The new ECHA CHEM database has been released by ECHA, and it now contains all REACH registration data. There are more details on the transition of ECHA's published data to ECHA CHEM here.

Diss Factsheets

Administrative data

Link to relevant study record(s)

Description of key information

In conclusion, as worst case estimate oral and dermal absorption values at 1% are assumed for risk assessment purposes, and 2% (i.e. twice the oral absorption) for inhalation absorption.
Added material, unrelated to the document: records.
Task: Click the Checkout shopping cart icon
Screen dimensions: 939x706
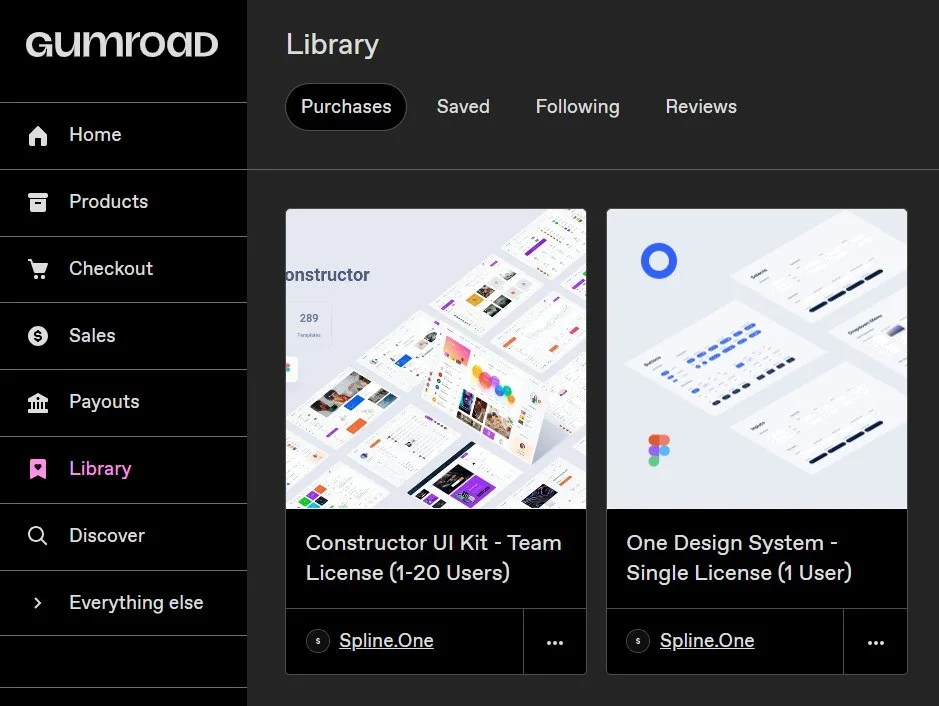Action: pos(38,269)
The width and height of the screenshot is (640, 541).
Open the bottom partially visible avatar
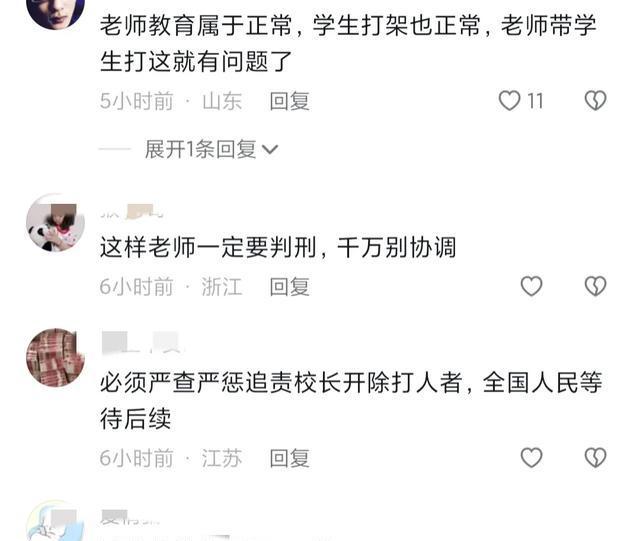click(x=55, y=521)
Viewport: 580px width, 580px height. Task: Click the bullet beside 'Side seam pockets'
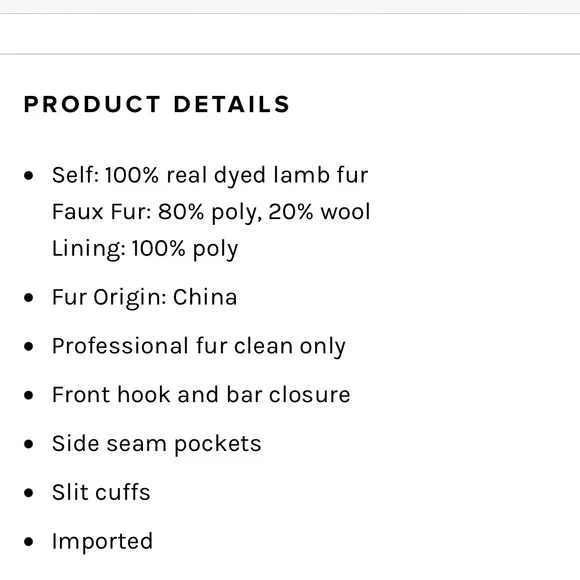(28, 444)
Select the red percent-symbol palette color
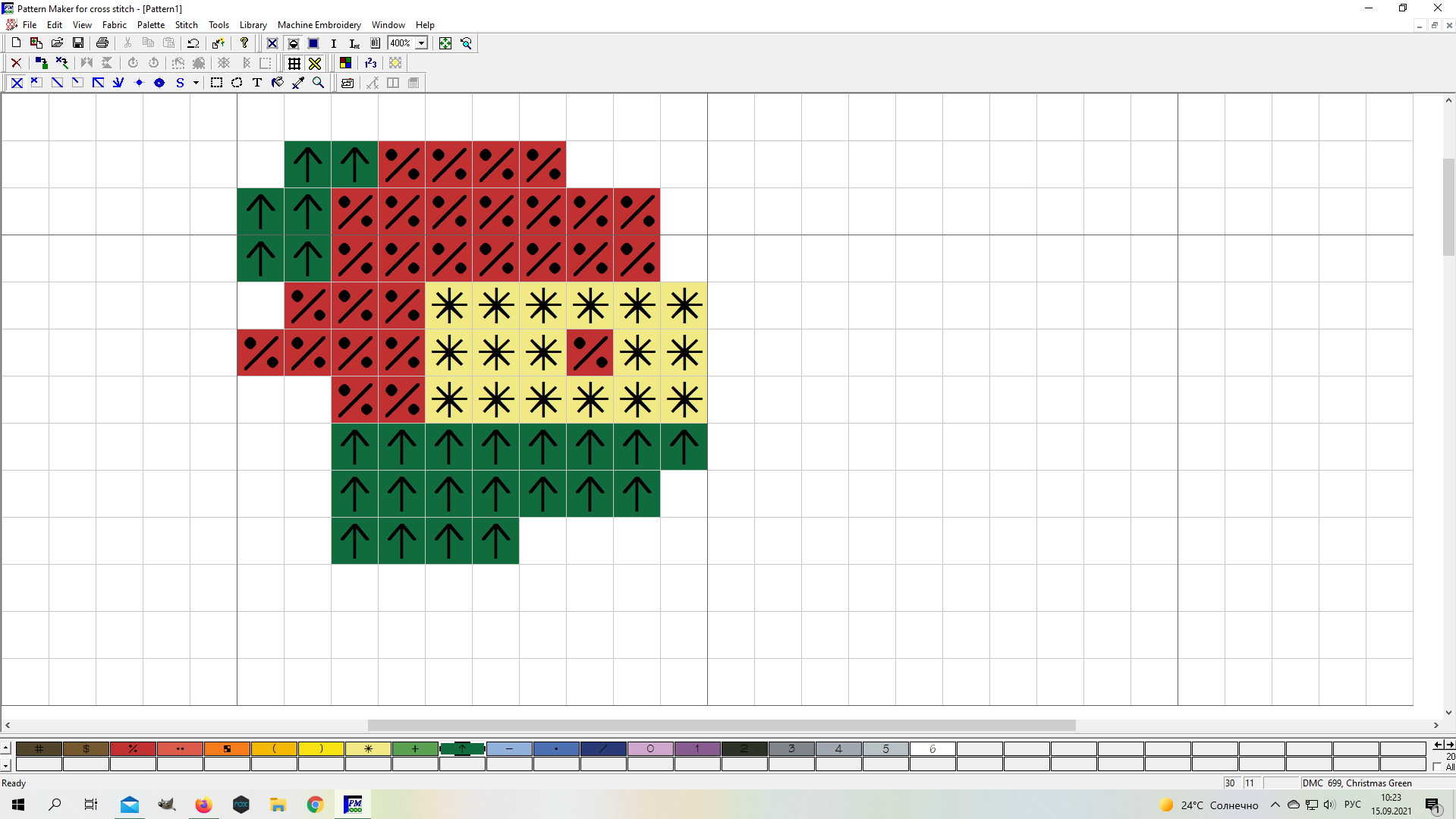The height and width of the screenshot is (819, 1456). pyautogui.click(x=133, y=749)
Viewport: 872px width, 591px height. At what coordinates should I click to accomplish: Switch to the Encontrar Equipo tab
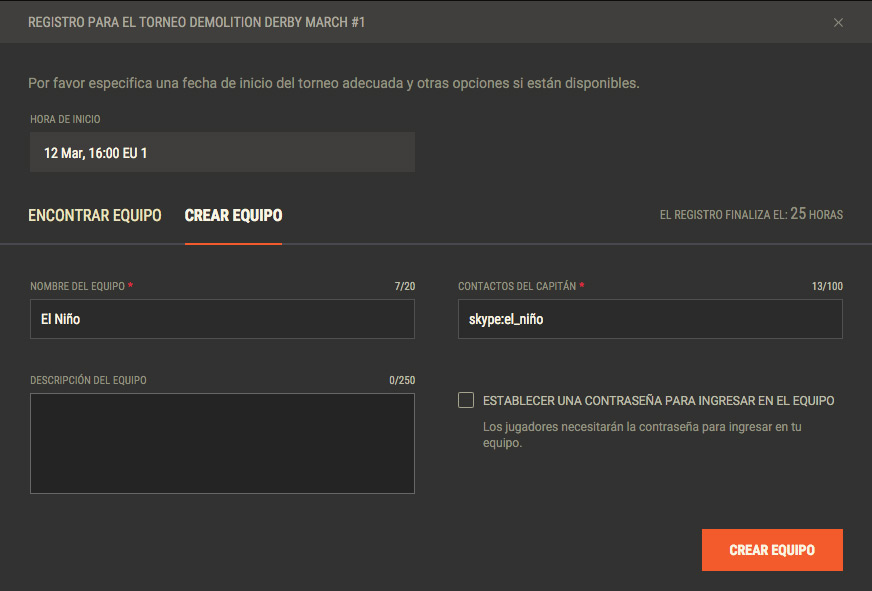tap(95, 215)
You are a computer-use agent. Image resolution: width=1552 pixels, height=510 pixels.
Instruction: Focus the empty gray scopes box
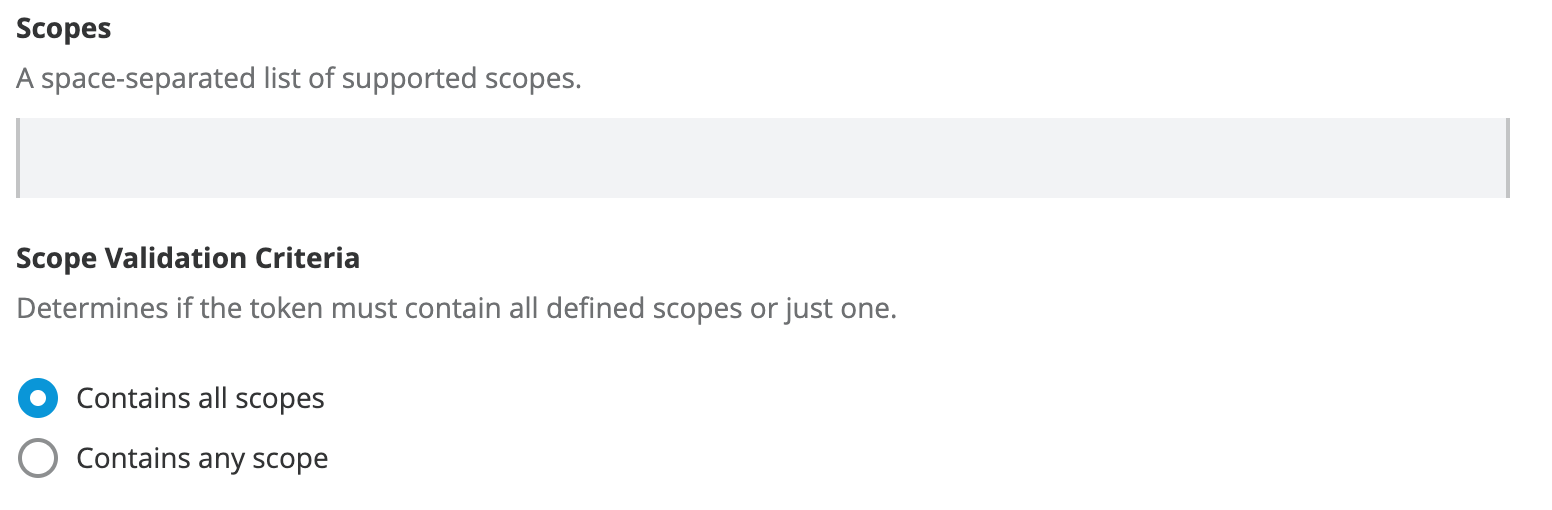click(762, 157)
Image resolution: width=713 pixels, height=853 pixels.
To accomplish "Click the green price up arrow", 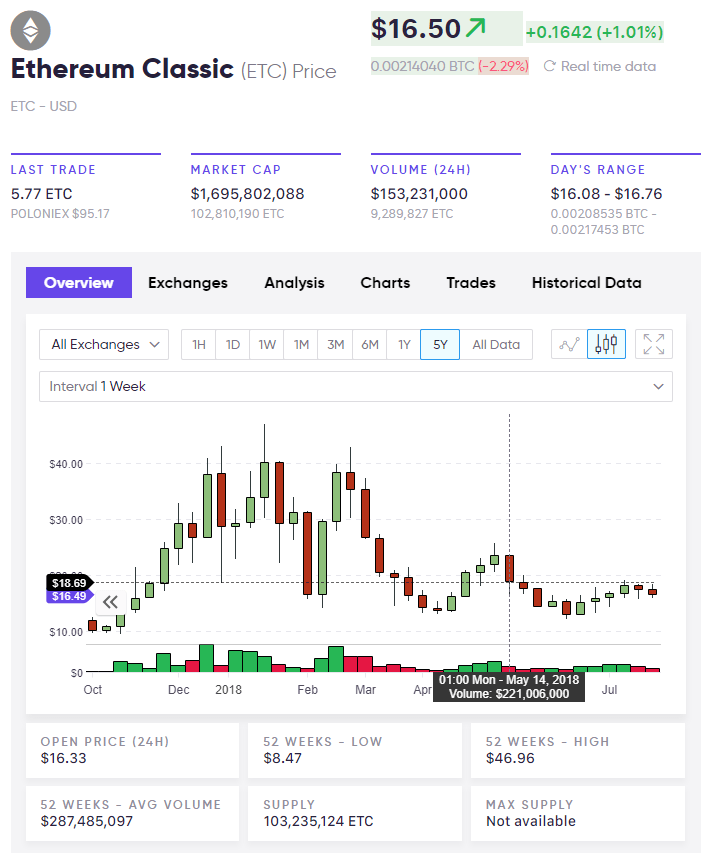I will 477,29.
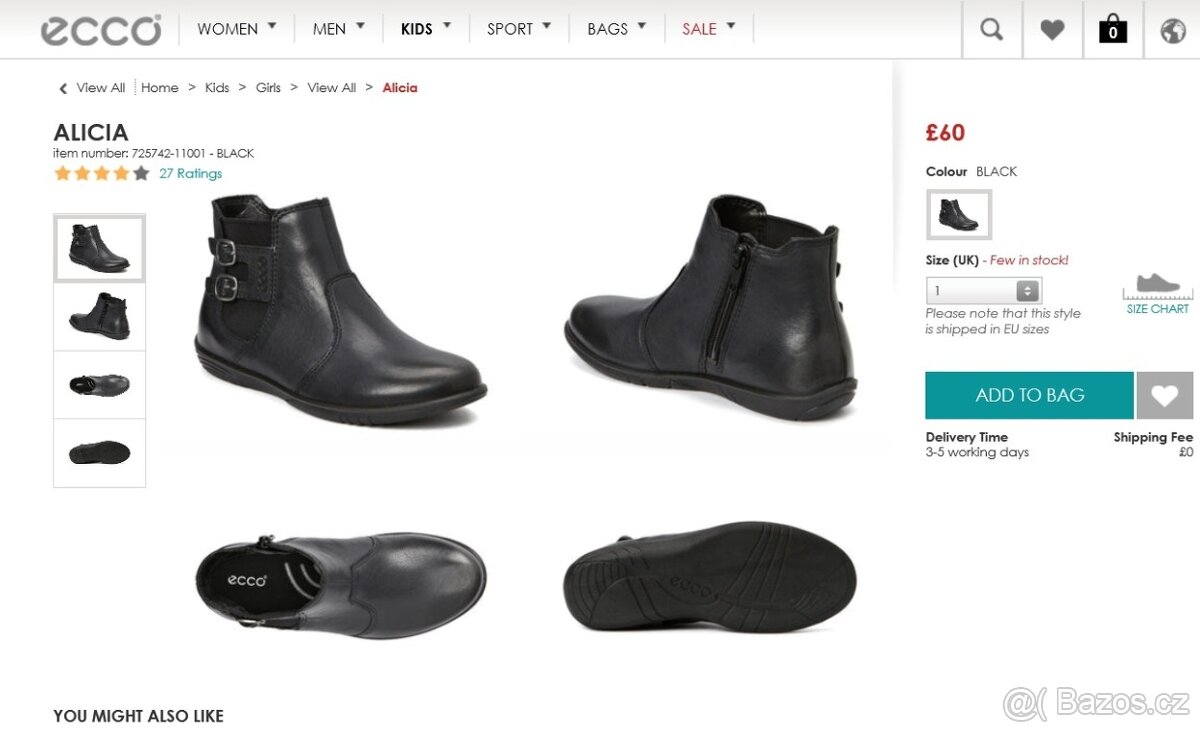
Task: Open the shopping bag icon
Action: coord(1112,30)
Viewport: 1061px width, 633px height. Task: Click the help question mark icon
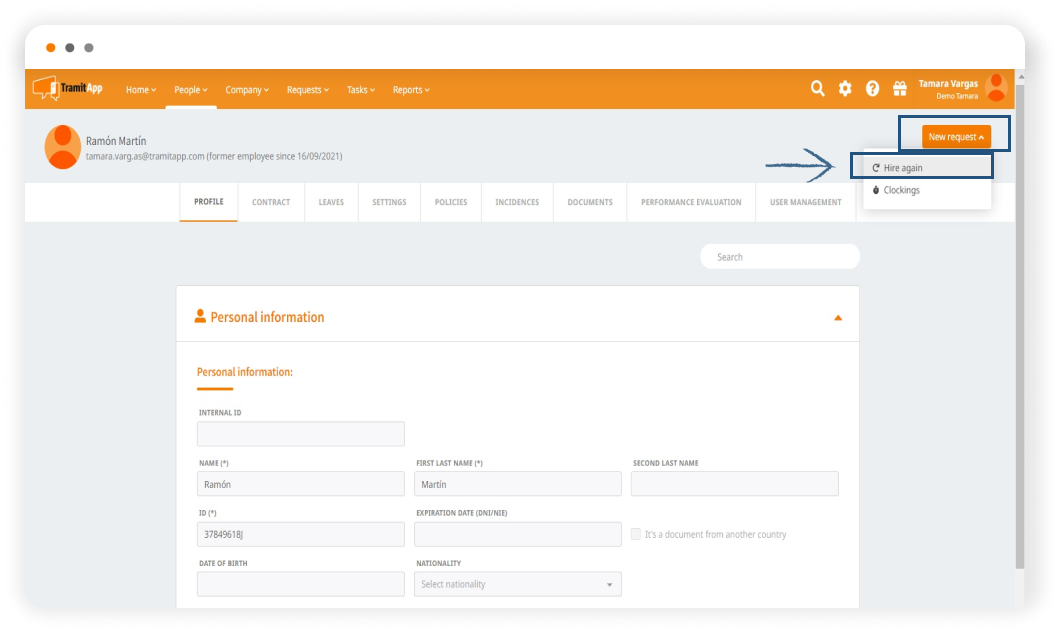click(x=872, y=89)
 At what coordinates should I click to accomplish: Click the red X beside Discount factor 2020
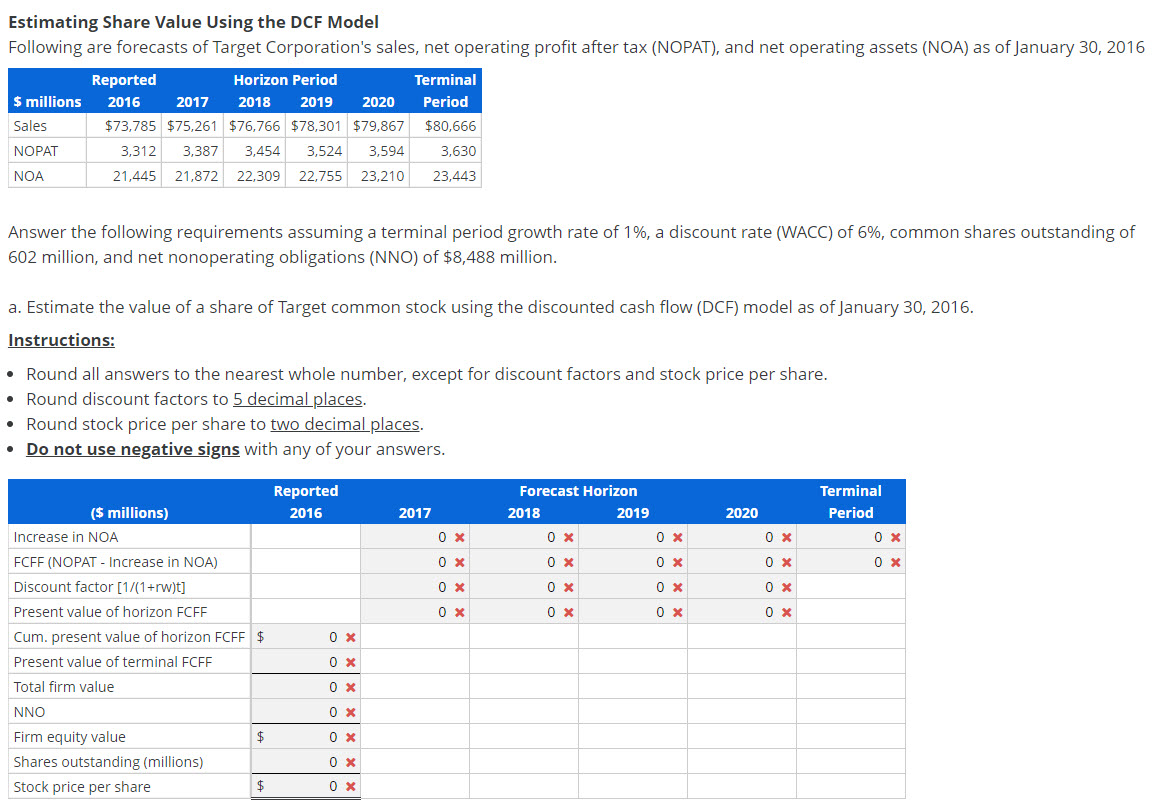[787, 587]
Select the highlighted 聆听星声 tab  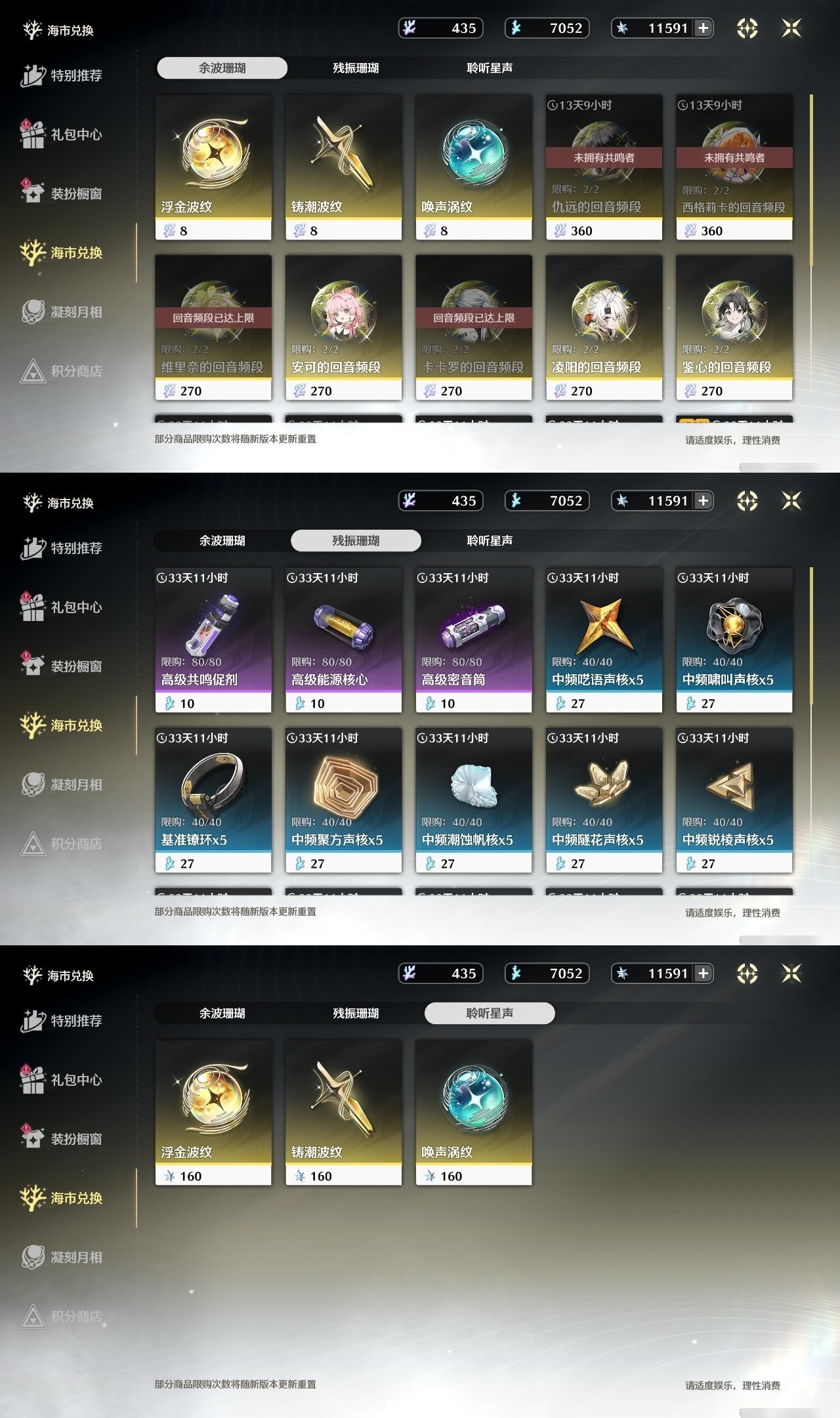(x=490, y=1013)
Key value for chemical safety assessment

Bioaccumulation potential:
no bioaccumulation potential
Absorption rate - oral (%):
1
Absorption rate - dermal (%):
1
Absorption rate - inhalation (%):
2

Additional information

 

Introduction

The physico-chemical properties and the results of in vitro studies, as well as acute and repeated dose toxicity studies performed with ditantalum pentaoxide or structurally related substances have been used to determine a toxicokinetic profile.

 

Physicochemical properties

The substance ditantalum pentoxide is a white powder inorganic substance. It has the molecular formula O₅Ta₂ and a molecular weight of 441.893 g/mol. In this oxide is the inorganic element, Tantalum, is in its highest possible oxidation state, +5. Ditantalum pentoxide is an inert material and is practically insoluble in water (water solubility <0.005 mg/L at both 10 and 20 °C). Its melting point has been reported to be 1800 °C as a minimum.

 

Absorption

Oral absorption

Based on the physical form, high molecular weight and insolubility in water, all suggesting minimal, if any, oral absorption, supported by the extremely high oral LD0values reported in literature (Cochran 1950), the lack of systemic effects at the limit dose of 1000 mg/kg bw/day in a repeated-dose toxicology study performed with the structurally related substance tantalum pentachloride (TaCl5), and similarity with the inorganic element of the substance, tantalum, oral absorption at 1% is assumed for risk assessment purposes.

 

Dermal absorption

No studies investigating the absorption of ditantalum pentaoxide through the skin are available. Given its practical insolubility and that it is a solid, dermal absorption is expected to be minimal. The molecular weight is very close to the threshold of 500 g/mol for which a default dermal absorption value of 10% is generally accepted however, as dermal absorption is unlikely to be higher than oral absorption, the same value of 1% will be used for risk assessment purposes.

 

Inhalation absorption

Based on the lack of systemic effects following 4-h inhalation at the highest technically achievable concentration of 3.89 mg/L, with approximately 90% of the particulate representing the respirable fraction (<7 μm in aerodynamic diameter), and literature data, in vitro and in vivo following direct instillation into the trachea (Clayton 1981, Delphant 1955, Matthay 1976), indicating benign reactions and reversibility related to clearance by macrophages, inhalation absorption at 2% (i.e. twice the oral absorption) is assumed for risk assessment purposes.

 

Distribution

Based on the relatively high molecular weight and extremely low water solubility, together with the fact that no target organ was identified following repeated oral dosing at the limit dose of 1000 mg/kg bw/day with tantalum pentachloride, it is unlikely that ditantalum pentaoxide will be widely distributed within the body.

 

Metabolism

No information is available on the fate of the possibly absorbed material however, given the nature of the substance and its physico-chemical properties, no metabolism is expected to occur.

 

Elimination

Literature data suggest that the test material is poorly absorbed in the alimentary tract where it is rapidly excreted in the faeces. When exposed via the lungs the test material is rapidly absorbed, the excretory pathway via this route of exposure has not been reported, although clearance by macrophages has been reported elsewhere (Venugopal, 1978).

 

Conclusion

As worst-case estimates, oral and dermal absorption values at 1% are assumed for risk assessment purposes, and 2% (i.e. twice the oral absorption) for inhalation absorption.